What you quoted from his preface:
As sunlight calls free on the open field, so the knowledge of the holy God is a free gift to men who are open to receive it. But this knowledge is difficult because there are conditions to be met and the obstinate nature of fallen man does not take kindly to them.
This by itself brings to account the pursuit of God. Not religion, not theory, not other man’s understanding of who God is. The pursuit of the very face of God. HE is at the same time mysterious and unknowable and yet knowable.
Thank you for bringing this truth out. I fear that most of evangelical Christianity misses the point of Tozer’s message.
GOOD STUFF JOHN. THANKS!
John, not to be a fawning sycophant, but this comment is quite simply a classic:
“This kind of thinking sees salvation as simply a point in time. The Bible sees it as having a beginning but it also sees it as having a middle and an end, or as a whole process. In the Bible the big wide-angle lens for viewing salvation is “union with Christ,” not accepting Jesus as your personal Savior.”
I was in my late thirties before I realized being a Christian was not simply “heaven someday”, but Christ right now, in my experience.
Your post is an encouragement for me to continue to challenge and engage myself and my brothers and sisters to see that this “union with Christ” is our means of displaying God in this world.
Thank you.
Salvation cannot be merely “accepting Christ as my personal Savior” (whatever that means).
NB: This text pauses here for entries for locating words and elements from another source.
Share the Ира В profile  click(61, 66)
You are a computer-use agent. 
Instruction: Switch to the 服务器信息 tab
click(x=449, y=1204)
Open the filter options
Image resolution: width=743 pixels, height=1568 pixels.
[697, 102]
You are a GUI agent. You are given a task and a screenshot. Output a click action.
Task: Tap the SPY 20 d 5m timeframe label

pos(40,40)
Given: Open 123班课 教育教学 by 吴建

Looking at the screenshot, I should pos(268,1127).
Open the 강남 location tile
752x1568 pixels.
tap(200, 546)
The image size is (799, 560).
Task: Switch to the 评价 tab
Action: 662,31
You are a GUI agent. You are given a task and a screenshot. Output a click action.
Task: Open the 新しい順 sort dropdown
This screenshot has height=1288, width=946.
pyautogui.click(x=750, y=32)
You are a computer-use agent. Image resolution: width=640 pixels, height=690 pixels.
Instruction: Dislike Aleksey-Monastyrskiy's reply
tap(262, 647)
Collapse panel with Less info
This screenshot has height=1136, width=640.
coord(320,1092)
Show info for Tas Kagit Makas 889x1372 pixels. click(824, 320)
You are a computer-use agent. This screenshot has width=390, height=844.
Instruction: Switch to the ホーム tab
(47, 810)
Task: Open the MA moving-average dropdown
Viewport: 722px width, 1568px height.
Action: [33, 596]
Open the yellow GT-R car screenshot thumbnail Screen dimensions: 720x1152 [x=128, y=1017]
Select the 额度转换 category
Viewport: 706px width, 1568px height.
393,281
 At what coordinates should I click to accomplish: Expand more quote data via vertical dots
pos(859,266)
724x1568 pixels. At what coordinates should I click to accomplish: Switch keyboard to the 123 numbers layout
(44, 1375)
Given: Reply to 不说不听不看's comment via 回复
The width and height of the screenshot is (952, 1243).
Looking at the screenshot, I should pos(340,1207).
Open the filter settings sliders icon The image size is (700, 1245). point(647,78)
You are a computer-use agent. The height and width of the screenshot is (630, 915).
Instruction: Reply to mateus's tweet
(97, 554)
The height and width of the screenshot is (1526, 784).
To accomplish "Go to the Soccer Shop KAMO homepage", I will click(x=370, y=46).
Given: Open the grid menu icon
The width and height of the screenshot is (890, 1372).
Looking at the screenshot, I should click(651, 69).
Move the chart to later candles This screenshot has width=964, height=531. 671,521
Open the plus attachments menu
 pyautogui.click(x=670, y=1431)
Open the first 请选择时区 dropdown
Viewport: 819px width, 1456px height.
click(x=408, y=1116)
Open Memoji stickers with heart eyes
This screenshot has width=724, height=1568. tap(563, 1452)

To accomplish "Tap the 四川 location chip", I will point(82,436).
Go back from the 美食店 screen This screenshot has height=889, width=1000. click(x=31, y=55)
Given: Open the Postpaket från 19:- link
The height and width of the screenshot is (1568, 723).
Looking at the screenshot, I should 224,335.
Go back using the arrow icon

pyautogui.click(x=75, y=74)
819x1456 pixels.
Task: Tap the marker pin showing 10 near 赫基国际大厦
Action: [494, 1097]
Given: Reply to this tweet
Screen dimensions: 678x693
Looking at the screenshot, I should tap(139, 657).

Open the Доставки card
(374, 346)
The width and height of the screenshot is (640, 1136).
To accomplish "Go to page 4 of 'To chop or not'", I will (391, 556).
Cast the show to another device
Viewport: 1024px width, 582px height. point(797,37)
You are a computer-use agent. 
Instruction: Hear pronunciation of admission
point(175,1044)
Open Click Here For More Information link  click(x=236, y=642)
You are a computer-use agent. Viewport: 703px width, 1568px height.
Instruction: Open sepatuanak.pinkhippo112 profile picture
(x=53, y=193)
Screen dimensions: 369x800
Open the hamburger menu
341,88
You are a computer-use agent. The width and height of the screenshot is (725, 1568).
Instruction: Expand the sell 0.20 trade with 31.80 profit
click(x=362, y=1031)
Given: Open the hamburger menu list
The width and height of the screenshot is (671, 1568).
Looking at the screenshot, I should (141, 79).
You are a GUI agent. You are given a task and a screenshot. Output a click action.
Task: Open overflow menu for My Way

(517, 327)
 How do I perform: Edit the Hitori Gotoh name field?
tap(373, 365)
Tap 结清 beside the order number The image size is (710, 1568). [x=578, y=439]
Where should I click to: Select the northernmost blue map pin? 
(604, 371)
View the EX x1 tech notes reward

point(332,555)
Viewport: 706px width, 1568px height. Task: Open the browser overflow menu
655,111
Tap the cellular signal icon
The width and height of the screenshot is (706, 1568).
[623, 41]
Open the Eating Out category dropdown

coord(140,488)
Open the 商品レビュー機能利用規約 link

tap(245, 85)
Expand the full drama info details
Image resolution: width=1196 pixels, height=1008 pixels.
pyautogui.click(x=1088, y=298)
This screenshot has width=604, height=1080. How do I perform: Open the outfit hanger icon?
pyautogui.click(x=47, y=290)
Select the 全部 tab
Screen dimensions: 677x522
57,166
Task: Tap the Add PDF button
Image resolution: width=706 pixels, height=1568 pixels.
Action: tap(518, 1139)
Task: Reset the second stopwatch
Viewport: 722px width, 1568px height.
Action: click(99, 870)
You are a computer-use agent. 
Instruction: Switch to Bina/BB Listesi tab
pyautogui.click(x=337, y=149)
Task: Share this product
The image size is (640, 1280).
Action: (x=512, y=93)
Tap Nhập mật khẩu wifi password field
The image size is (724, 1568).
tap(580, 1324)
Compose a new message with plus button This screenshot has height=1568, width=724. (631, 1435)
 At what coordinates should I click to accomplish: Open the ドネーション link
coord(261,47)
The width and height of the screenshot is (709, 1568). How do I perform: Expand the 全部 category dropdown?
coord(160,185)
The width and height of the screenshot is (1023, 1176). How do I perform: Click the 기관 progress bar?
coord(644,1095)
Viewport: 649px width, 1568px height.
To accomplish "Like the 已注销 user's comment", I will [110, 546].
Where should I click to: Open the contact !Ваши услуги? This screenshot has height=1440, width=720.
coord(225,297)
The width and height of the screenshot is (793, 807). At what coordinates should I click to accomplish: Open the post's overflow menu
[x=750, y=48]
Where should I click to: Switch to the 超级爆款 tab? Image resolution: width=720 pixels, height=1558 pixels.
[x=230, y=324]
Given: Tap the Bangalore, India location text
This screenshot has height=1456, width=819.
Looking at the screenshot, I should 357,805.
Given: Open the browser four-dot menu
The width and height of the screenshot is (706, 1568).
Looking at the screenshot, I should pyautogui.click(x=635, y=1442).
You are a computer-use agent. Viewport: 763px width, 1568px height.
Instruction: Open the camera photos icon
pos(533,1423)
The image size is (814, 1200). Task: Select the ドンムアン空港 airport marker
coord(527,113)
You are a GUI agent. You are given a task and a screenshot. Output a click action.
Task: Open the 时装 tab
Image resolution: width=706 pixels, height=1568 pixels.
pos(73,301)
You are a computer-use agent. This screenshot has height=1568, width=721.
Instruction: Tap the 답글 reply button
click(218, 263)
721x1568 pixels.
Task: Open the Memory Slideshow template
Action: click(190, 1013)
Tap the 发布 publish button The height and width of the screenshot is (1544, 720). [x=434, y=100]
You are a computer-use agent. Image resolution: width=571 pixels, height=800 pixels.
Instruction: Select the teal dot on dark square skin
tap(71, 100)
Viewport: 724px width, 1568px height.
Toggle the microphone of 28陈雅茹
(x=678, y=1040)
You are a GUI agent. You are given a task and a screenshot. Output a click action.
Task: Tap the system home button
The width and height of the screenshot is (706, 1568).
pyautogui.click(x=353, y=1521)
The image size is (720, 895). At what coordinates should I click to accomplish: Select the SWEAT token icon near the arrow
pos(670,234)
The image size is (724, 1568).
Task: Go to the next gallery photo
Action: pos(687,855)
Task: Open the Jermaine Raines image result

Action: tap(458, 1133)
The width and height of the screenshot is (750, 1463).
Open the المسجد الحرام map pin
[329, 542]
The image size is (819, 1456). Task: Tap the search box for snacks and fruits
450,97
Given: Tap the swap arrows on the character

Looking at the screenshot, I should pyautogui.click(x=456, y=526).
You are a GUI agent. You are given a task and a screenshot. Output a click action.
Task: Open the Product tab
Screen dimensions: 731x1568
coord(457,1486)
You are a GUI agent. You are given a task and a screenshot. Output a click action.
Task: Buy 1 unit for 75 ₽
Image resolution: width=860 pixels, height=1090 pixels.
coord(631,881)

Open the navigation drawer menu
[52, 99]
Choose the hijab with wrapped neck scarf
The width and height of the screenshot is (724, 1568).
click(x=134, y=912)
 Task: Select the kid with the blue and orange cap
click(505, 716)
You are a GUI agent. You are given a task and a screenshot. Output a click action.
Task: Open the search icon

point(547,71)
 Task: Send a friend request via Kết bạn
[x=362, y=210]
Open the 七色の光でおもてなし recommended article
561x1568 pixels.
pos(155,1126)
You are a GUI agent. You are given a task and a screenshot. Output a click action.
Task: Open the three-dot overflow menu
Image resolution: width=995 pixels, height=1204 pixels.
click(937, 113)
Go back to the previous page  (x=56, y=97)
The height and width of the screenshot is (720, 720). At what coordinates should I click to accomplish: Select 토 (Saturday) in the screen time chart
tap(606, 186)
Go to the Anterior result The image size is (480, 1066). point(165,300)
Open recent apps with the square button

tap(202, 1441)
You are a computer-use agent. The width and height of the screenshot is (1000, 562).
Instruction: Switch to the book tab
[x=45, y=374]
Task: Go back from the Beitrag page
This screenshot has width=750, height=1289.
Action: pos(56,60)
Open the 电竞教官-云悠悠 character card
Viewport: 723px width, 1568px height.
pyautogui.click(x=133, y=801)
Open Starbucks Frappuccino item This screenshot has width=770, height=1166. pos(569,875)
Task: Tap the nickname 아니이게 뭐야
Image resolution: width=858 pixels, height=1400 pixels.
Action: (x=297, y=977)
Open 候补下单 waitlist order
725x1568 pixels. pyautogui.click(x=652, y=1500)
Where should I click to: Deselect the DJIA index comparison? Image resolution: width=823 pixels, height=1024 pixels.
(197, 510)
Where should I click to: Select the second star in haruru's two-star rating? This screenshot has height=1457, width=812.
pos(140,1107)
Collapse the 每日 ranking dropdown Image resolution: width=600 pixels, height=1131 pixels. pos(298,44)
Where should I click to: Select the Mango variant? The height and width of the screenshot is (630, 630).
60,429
It is the start of our eternal relationship with God. Real relationships are dynamic, not static. And they are bidirectional with conditiona and expectations on both sides. Seriously, I don’t understand how any Christian can say that there are no conditions required in our relationship with Christ. To say this is to make it less than one’s relationship with a spouse, with a family member, with an employer, etc. Our relationship with Christ has to be more, not less.
I look forward to reading your blog tomorrow.
Those who enjoy Tozer may also enjoy a new biography published this year — A Passion for God: The Spiritual Journey of A.W. Tozer by Lyle Dorsett (Moody, 2008). Its brief, readable, and a delight.
John, you’ve struck some chords here. I think you’re onto something similar to what I’ve been thinking about for a while now. I agree wholeheartedly with your statement above, “The tragic result is a generation of millions of “evangelicals” who really do believe there are no conditions at all.”
Could the great Calvin-Arminius debate be at the heart of this? It is challenging and exciting for me to read about this debate: http://en.wikipedia.org/wiki/History_of_Calvinist-Arminian_Debate
Really good stuff.
Fellow fan of Tozer,
Molly
I am nearly finished with the afore mentioned book by Tozer and I find it quite inline with some very modern writers. Ravi Zacharius comes to mind as does some of the people in his dvd series on apologetics.Good teaching helps, but in reality the most wise of comments are but pure paraphrase from Gods Holy words. amen
I have really been blessed by the materials of Brother Tozer on the internet.
Yes, indeed he was very prophetic. He spoke as if he lives in our days. he was indeed a man of God.
I am a servant of our dear Lord and Savior from Liberia, West Africa. I will be moving to Guyana as a missionary.